Our Boys joined the Scottish Football Association in 1886, and took part in the Scottish Cup thereafter. Until 1891–92, there was no qualification process, so Our Boys was entered into the first round proper; the club scratched rather than have to face the long journey to Oban in 1886–87, and in the following three seasons the club lost in the first round every time, its first tie being a 9–2 defeat at Coupar Angus in 1887–88.

The club continued to enter the preliminary rounds, and from 1895 the Scottish Qualifying Cup, until 1911–12 (apart from a hiatus in the early 1900s), but did not make the first round proper again. The club did at least finally beat Coupar Angus, in 1892–93, but it was one of only four wins in the competition.

The club was invited to join the Northern League in 1909, but did not do so; it finally disbanded in 1912, to be replaced shortly afterwards by Blairgowrie Amateurs.

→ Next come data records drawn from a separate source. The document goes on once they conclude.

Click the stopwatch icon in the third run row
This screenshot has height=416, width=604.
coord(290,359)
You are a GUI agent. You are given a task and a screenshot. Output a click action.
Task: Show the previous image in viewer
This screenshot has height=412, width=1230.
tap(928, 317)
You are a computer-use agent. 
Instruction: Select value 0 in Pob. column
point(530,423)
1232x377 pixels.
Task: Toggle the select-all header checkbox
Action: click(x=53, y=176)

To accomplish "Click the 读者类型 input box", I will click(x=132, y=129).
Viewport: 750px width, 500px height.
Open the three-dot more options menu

The name was used for a juvenile team in the 1920s and 1930s.

==Colours==

The club played in the following colours:

- 1882–85: blue and yellow halved shirts (described as quarters) and blue (serge) knickers
- 1885–92: white
- 1892–93: red and white
- 1893–95: royal blue
- 1895–98: white
- 1898–1912: black and white

==Ground==

The club's ground originally was the Beeches, on the Perth Road; the ground was also known as Loonbrae.

In 1892 the club moved to the Lower Haughs and in 1896 to Foundry Park.